About 30 seconds of rapid wingbeats was presumably to cool the egg.

And even a little backward fanning.

Little Grebes may build a number of trial platforms before selecting one for the nest but it seems this pair may have been a tad behind on the construction front.

When I returned three days later the premature excuse for a nest, and its egg, was abandoned and in even worse condition than it had been. However after a few minutes I spotted another platform, actually worthy of the name nest, containing two eggs.

The three-day-old egg slowly sinking into the fly-covered mess.

And this is how it should be done.

Egrets were definitely on the move, both Eastern Cattle and Intermediate have reappeared across the fields and were taking advantage of widespread grass cutting around the berms. Another migrant coming through now is Pacific Golden Plover but they can be far more difficult to find as suitable fields are far fewer. However there were pretty good numbers last week, I saw even more of them than the ever present Grey-headed Lapwing. The most unexpected sighting in the rice fields was a Ruddy-breasted Crake. On the rare occasions I see them, or more often hear them, they're in more marshy areas with reeds and pools. This individual crossed the narrow farm road in front of me but despite it being fairly close I could only manage a poor quality shot through the windscreen.

A luck shot through the windscreen of a Ruddy-breasted Crake just before it disappeared into the rice crop.

In contrast to the Crake, Eastern cattle and Intermediate Egrets are conspicuous throughout the area.

Pacific Goldies were in reasonably good numbers last week, I found small parties on several fields.

Grey-headed Lapwings are a fixture here but I never tire of seeing them.

Saturday, 19 August 2017

Common Ringed Plover and other waders on the beach

Waders have been on the move for a while but by mid-August things should be hotting up a little so I made my first autumn passage trip to Mie earlier this week and though I managed to see about 24 species numbers were low. In fact it took 12 hours before I found my first Dunlin.

The biggest surprise was finding a Common Ringed Plover. Or should it be that the biggest surprise is that it's taken so many years to find my first Mie Ringed Plover.

The Common Ringed Plover with Ruddy Turnstone, Terek Sandpiper and Lesser Sand Plover.

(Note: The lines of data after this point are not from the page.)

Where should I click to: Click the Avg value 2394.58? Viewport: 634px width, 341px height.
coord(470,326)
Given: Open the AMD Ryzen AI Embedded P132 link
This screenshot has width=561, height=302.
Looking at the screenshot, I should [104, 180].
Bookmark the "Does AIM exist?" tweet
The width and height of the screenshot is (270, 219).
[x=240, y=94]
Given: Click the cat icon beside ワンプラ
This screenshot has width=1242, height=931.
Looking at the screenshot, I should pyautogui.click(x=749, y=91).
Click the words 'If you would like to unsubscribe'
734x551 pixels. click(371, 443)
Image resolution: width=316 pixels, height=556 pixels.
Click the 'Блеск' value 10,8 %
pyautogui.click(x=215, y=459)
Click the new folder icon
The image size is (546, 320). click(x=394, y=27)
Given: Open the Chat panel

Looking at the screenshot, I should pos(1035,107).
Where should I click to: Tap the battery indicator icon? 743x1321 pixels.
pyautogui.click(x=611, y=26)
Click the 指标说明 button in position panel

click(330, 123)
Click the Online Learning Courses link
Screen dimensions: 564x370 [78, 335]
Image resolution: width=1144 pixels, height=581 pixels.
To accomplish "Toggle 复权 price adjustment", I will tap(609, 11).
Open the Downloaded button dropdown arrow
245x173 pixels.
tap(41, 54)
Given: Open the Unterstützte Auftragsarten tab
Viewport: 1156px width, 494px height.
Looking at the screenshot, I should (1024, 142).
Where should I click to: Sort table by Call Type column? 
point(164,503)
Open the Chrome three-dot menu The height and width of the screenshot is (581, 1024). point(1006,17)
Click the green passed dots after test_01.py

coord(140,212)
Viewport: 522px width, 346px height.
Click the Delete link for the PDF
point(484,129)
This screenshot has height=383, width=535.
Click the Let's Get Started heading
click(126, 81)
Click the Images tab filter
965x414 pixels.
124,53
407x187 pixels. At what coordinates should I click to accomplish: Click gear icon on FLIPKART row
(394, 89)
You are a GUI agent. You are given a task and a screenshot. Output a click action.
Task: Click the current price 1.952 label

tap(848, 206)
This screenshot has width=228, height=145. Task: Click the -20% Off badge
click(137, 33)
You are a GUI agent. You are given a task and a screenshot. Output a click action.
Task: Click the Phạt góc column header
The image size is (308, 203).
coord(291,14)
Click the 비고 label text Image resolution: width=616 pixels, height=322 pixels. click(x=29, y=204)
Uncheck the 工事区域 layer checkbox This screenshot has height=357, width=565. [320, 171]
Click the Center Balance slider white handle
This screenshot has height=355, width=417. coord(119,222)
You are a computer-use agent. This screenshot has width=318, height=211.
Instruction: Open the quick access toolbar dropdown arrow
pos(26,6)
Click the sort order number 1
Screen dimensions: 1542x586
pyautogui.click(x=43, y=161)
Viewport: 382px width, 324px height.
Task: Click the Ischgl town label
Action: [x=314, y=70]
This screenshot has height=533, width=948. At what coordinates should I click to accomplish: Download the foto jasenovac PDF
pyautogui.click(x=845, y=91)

The Plover was very loyal to the same tiny spot on this short rocky stretch of beach (actually lumps of old concrete I think) but for some reason it was highly unpopular with the Lesser Sand Plovers which would often make a run at it as they passed by. There didn't seem to be any other interspecific harassment so I've no idea why it attracted so much hostility other than being the stranger in town.

Ruddy Turnstones are probably my favourite shoreline wader, still even more striking and attractively marked birds at this time of year.

This was the only Lesser Sand Plover more or less in full breeding plumage. Many still have varying amounts of reddish across the breast but the forehead markings are early lost to moult. So there's never much chance of finding an easy to identify atrifrons.

There were plenty of Grey Plover in the area but they tend to stay further out on sandbars as the tide drops. This was the only bird I saw that offered any kind of photographic opportunity.

Other tidal species I saw included Kentish Plover, Whimbrel, Eurasian Curlew, Eurasian Oystercatcher, Sanderling and Red-necked Stint but none were close to get any decent shots. It's always something of a lottery birding along this coast as some spots tend to be better at different stages of the changing tides, unfortunately it isn't a linear progression along the coast as might be expected and inevitably means many areas are covered under less than optimal conditions. Personally I'm not the sit-and-wait type which, depending on the day, could be more productive. Of course at high tide there are also other habitats to check.